Balancing Cat Come to Table Pose, with the hands beneath the shoulders and knees beneath the hips. On an exhale, stretch the right hand forward and the left foot back so you are making a straight line from the foot diagonally across the torso and out the fingers. Hold for a few breaths and then switch sides.Plank Come to your hands and knees and, with the heels of the hands beneath the shoulders, step the feet back so that the body is now in a diagonal line: ears-shoulders-hips-ankles. Keep the neck long and the breath even. Don’t let the lower back sag or the hips lift up. The majority of the work in this pose will be in the chest and abdominal muscles.

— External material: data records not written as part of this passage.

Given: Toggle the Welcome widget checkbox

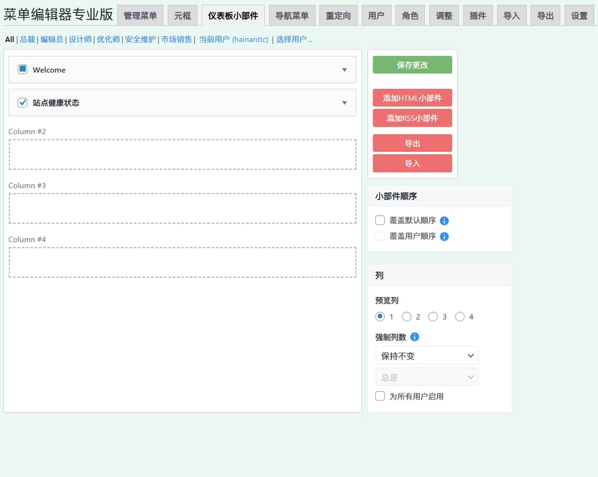Looking at the screenshot, I should click(22, 69).
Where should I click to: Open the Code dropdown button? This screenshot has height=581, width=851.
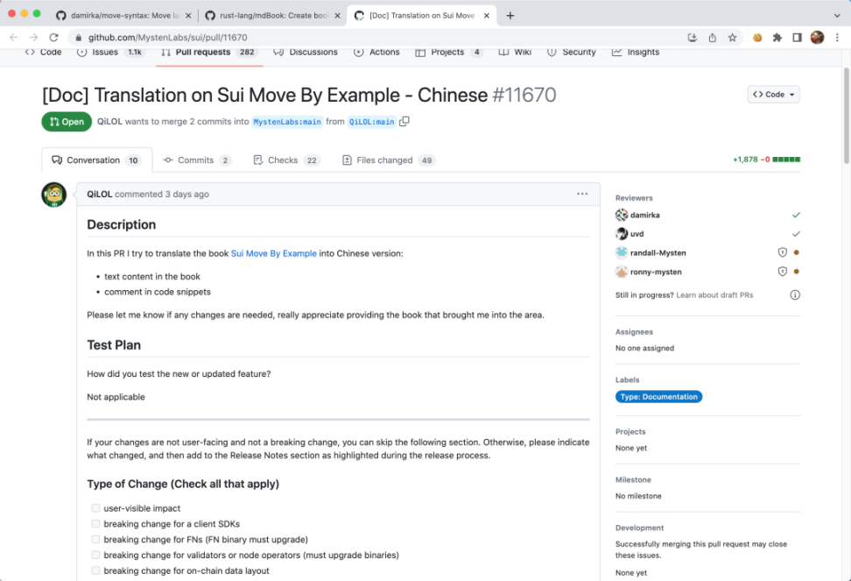(774, 95)
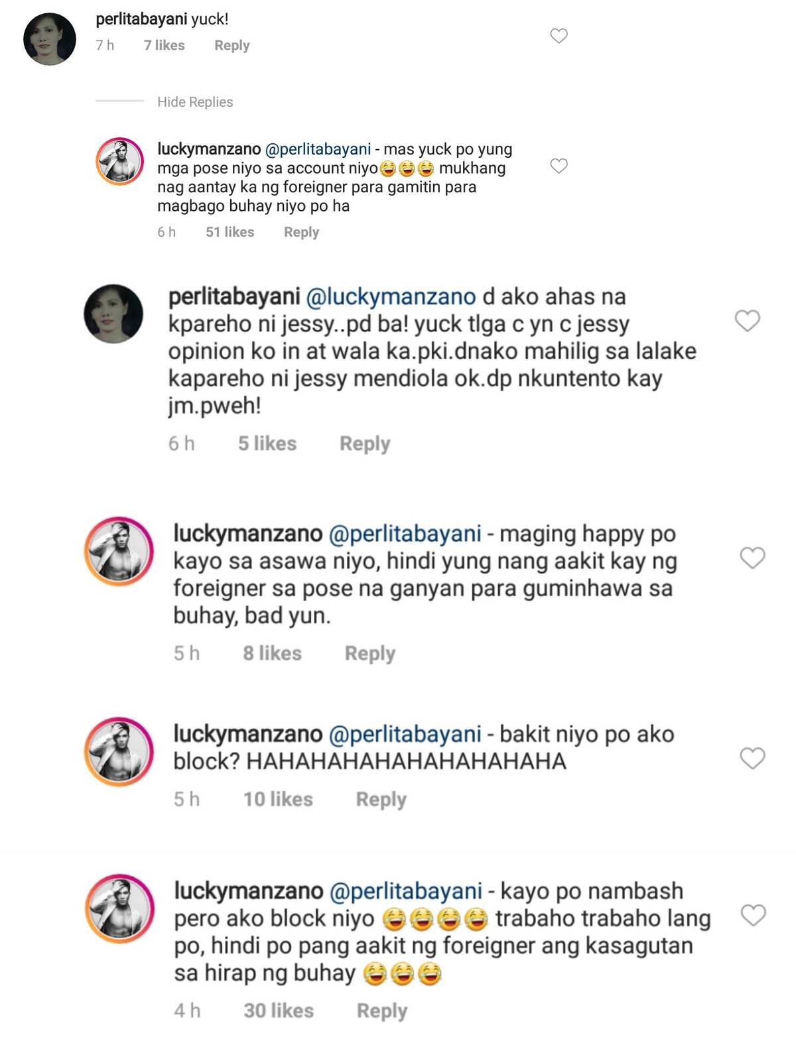Reply to the 'yuck!' comment
The image size is (796, 1047).
pos(232,46)
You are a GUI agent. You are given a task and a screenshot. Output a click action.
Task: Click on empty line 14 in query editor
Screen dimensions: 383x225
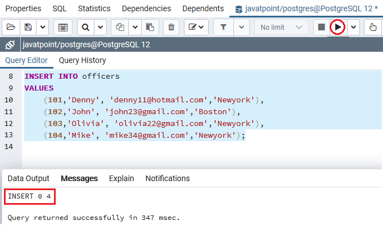click(169, 146)
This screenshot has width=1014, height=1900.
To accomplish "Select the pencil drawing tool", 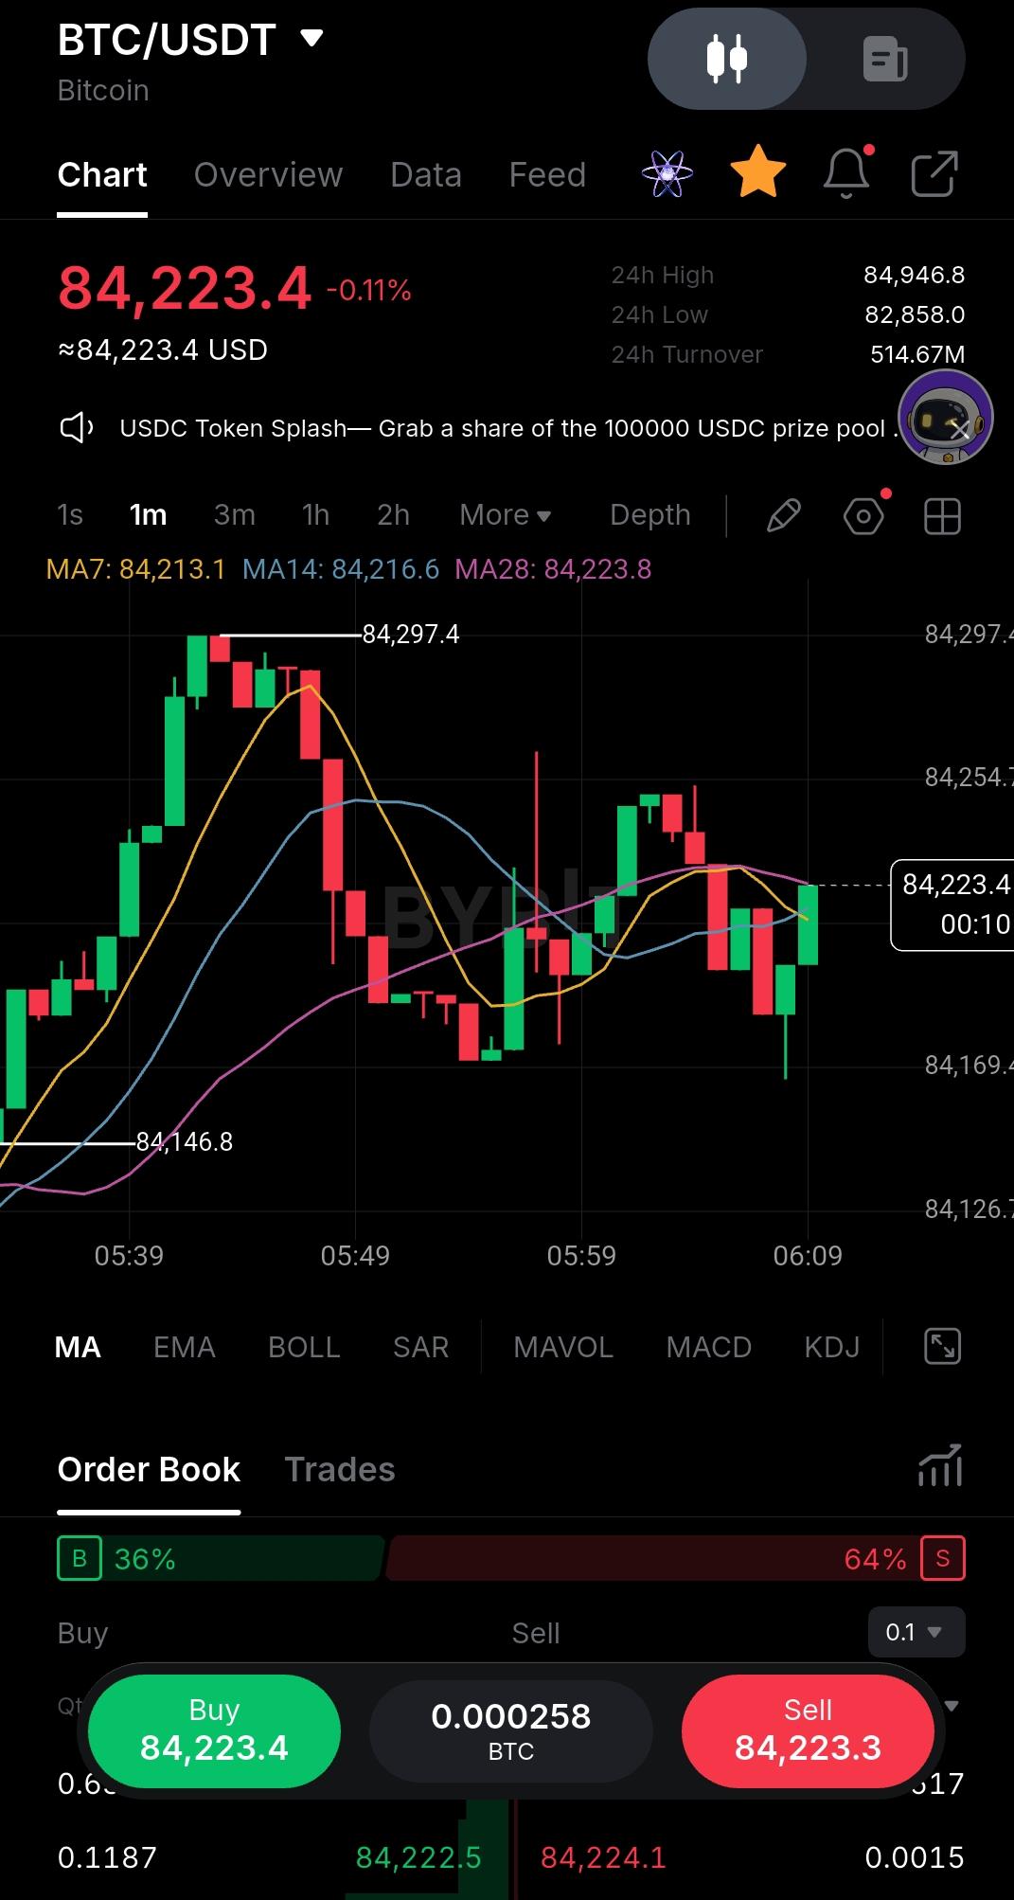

Navasana (Boat Pose) Sit with the knees bent and the hands behind the thighs at the knees. Lower the torso back to a 90-degree angle from the thighs. Keep the chest lifted and the neck long. Gently roll back onto your sitbones and balance with the shins parallel to the floor. Keeping the spine long, straighten the legs and, if you can keep your chest lifted, release the hands and straighten the arms with the palms down. Keep Breathing!Supported Forward
Savasana (Corpse Pose) Lie on the floor and take a minute to realign your whole torso, so the neck is long and the head is lined up with the tailbone. Sink into the support of the floor and concentrate on letting all muscles relax. ©Brenda K. Plakans. All Rights Reserved.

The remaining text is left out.